需要明确的是,此次实验所使用的并非 1985 年最初发布的《超级马力欧兄弟》版本。游戏运行在一个模拟器中,并通过一个名为 GamingAgent 的框架与 AI 进行连接,从而让 AI 能够控制马力欧。GamingAgent 由 Hao 人工智能实验室自主研发,其向 AI 提供基本指令,例如 “如果附近有障碍物或敌人,向左移动或跳跃以躲避”,同时还提供游戏内的截图。随后,AI 通过生成 Python 代码的形式来操控马力欧。

AI 模型表现分析

实验室介绍,该游戏环境迫使每个 AI 模型 “学习” 如何规划复杂的操作并制定游戏策略。有趣的是,实验发现像 OpenAI 的 o1 这样的推理模型(它们通过逐步思考问题来得出解决方案)表现不如 “非推理” 模型,尽管它们在大多数基准测试中通常表现更强。研究人员指出,推理模型在实时游戏中表现不佳的主要原因之一是它们通常需要花费数秒时间来决定行动。而在《超级马力欧兄弟》中,时机至关重要,一秒钟的差别可能意味着安全跳过和坠落死亡的不同结果。

游戏与 AI 评估的挑战

数十年来,游戏一直是衡量 AI 性能的重要工具。然而,一些专家对将 AI 在游戏中的表现与技术进步直接挂钩的做法提出了质疑。与现实世界相比,游戏往往是抽象且相对简单的,并且能够为 AI 训练提供理论上无限的数据。
最近一些引人注目的游戏基准测试结果引发了 OpenAI 研究科学家、创始成员安德烈・卡帕西(Andrej Karpathy)所说的 “评估危机”。
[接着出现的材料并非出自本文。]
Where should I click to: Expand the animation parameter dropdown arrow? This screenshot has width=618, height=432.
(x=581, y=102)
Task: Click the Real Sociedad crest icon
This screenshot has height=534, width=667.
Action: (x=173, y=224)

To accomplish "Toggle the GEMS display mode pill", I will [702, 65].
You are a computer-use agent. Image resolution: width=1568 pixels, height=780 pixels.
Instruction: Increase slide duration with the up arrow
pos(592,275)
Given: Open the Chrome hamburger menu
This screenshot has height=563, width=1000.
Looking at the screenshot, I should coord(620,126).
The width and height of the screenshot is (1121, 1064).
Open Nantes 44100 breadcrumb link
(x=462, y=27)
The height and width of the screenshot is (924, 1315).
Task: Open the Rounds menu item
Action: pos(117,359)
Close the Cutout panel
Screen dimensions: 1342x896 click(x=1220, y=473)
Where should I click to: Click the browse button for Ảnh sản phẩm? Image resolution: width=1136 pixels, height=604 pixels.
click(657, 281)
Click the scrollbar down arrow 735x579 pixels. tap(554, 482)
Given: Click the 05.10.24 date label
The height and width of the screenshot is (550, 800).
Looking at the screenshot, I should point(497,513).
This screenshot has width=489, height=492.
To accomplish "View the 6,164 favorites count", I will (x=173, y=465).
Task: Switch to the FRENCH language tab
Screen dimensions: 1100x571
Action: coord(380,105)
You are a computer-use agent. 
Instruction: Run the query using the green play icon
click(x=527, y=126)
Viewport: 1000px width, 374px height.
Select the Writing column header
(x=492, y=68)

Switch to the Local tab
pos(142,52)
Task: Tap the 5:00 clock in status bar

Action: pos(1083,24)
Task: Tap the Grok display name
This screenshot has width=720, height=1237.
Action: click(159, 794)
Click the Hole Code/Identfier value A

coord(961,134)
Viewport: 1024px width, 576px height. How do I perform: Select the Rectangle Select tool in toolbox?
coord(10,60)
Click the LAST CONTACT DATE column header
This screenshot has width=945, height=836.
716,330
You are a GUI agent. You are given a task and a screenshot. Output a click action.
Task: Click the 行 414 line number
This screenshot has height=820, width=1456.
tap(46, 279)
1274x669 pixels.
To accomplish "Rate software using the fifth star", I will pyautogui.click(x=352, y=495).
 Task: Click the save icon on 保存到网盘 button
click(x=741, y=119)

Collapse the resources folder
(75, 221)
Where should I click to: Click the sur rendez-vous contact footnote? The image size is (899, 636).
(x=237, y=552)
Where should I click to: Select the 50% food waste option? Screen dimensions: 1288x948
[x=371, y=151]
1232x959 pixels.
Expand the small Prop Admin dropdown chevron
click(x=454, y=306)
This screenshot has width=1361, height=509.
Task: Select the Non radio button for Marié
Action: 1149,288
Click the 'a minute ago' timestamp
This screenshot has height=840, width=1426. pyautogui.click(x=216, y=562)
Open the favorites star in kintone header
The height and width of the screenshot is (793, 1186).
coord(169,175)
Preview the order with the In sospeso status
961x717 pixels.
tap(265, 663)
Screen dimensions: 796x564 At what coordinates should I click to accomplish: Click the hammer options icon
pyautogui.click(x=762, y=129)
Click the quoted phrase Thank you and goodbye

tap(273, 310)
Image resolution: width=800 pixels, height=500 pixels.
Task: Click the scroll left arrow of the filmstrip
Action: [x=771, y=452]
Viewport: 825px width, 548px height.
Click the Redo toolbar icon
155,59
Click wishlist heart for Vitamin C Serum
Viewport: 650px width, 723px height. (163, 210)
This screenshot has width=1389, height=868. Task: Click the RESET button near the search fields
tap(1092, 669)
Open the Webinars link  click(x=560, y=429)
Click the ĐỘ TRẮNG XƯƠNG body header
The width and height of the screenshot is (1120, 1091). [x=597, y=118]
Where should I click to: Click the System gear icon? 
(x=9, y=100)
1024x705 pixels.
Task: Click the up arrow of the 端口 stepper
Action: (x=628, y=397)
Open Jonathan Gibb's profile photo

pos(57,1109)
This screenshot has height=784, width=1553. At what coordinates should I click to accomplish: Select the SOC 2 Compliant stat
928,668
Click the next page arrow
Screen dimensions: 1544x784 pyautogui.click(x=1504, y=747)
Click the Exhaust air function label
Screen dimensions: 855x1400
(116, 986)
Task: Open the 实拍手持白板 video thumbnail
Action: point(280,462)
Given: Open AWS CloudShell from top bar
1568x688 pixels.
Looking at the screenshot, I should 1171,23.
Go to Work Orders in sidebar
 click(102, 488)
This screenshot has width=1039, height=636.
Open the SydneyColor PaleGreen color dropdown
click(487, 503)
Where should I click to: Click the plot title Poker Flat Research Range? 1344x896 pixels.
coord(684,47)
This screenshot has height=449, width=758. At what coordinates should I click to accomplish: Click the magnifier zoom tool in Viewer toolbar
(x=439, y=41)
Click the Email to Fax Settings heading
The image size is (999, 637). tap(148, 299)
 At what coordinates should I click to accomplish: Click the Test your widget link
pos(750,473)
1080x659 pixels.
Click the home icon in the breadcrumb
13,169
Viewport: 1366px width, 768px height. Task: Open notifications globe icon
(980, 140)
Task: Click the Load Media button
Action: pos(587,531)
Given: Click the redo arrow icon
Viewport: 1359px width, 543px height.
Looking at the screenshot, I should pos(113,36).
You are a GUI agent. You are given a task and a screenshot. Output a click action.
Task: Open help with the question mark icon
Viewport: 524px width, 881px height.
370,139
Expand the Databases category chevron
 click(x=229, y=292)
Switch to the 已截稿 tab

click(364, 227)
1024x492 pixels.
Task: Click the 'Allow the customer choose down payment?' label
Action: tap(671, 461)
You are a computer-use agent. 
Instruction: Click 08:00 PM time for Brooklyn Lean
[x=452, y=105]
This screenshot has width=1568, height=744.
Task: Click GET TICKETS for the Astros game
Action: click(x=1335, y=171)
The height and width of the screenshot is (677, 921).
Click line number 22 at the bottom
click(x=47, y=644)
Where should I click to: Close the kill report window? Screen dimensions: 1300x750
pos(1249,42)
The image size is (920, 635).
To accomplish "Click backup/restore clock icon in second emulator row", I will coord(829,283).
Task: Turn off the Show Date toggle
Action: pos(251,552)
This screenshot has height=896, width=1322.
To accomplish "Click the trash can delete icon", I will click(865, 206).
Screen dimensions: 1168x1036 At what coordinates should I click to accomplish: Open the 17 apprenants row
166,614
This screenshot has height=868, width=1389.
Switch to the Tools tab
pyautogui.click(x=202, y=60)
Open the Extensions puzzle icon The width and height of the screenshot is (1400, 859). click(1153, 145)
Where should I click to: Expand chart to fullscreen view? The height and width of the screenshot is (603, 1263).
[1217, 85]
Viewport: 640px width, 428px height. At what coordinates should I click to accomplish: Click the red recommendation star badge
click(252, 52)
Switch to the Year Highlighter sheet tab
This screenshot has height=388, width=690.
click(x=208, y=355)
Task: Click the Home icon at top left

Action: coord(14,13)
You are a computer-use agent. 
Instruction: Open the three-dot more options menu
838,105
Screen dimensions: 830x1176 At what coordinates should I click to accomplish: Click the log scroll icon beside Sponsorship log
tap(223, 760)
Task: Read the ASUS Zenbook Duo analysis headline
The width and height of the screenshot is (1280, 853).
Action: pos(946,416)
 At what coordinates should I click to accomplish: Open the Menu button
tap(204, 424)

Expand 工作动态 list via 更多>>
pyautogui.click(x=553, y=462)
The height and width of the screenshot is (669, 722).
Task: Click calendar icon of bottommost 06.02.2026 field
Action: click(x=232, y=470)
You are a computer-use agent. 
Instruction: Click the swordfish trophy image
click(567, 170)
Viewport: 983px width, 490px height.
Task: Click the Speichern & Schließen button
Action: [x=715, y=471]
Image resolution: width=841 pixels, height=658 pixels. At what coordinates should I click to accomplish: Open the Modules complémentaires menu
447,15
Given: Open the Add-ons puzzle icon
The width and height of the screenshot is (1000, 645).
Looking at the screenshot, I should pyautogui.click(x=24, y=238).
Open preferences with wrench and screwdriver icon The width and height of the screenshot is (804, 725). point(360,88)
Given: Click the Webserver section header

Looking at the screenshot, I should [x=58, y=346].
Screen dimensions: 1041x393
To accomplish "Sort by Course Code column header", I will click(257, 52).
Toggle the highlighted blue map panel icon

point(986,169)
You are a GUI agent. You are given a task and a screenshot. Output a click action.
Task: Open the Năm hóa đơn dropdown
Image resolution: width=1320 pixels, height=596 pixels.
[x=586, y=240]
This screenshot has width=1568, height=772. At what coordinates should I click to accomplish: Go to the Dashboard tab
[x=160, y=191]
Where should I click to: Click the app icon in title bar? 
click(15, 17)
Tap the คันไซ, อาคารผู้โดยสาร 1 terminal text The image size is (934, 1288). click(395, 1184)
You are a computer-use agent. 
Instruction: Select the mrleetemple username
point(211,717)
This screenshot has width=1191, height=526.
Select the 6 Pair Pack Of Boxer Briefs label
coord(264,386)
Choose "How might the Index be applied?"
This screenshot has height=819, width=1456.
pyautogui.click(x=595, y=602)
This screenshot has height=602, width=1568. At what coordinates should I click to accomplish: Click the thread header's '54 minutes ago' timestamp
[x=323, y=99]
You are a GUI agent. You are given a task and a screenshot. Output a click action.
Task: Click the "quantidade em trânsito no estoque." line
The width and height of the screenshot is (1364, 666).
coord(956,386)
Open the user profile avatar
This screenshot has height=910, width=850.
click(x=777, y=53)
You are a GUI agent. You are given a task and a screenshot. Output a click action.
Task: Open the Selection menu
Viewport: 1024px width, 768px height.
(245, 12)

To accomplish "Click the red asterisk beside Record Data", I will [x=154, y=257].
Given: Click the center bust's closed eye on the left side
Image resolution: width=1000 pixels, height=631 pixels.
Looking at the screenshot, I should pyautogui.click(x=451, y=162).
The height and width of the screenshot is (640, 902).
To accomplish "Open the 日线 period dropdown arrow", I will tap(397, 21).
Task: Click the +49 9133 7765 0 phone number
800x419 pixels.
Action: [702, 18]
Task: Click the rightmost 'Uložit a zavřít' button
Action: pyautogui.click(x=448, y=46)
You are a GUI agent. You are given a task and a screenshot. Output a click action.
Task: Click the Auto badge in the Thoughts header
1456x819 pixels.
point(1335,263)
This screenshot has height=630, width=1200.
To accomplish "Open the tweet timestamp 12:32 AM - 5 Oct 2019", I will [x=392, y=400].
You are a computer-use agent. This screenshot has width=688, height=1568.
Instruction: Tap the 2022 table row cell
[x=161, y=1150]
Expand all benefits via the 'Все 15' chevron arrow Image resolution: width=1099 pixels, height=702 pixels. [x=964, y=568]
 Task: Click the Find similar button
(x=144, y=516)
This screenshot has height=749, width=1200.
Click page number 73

他在 X 平台上发表的一篇帖子中写道:“我目前真的不知道该关注哪些 AI 指标。” 他总结道:“我的反应是,我目前真的不知道这些模型到底有多好。”

结论

尽管如此,至少我们还可以观看 AI 玩马力欧,这本身也是一种有趣的体验。通过此次实验,研究人员不仅展示了不同 AI 模型在游戏环境中的表现差异,还揭示了推理模型在实时决策中的局限性。未来,如何更有效地评估 AI 的实际能力仍将是一个值得深入探讨的话题。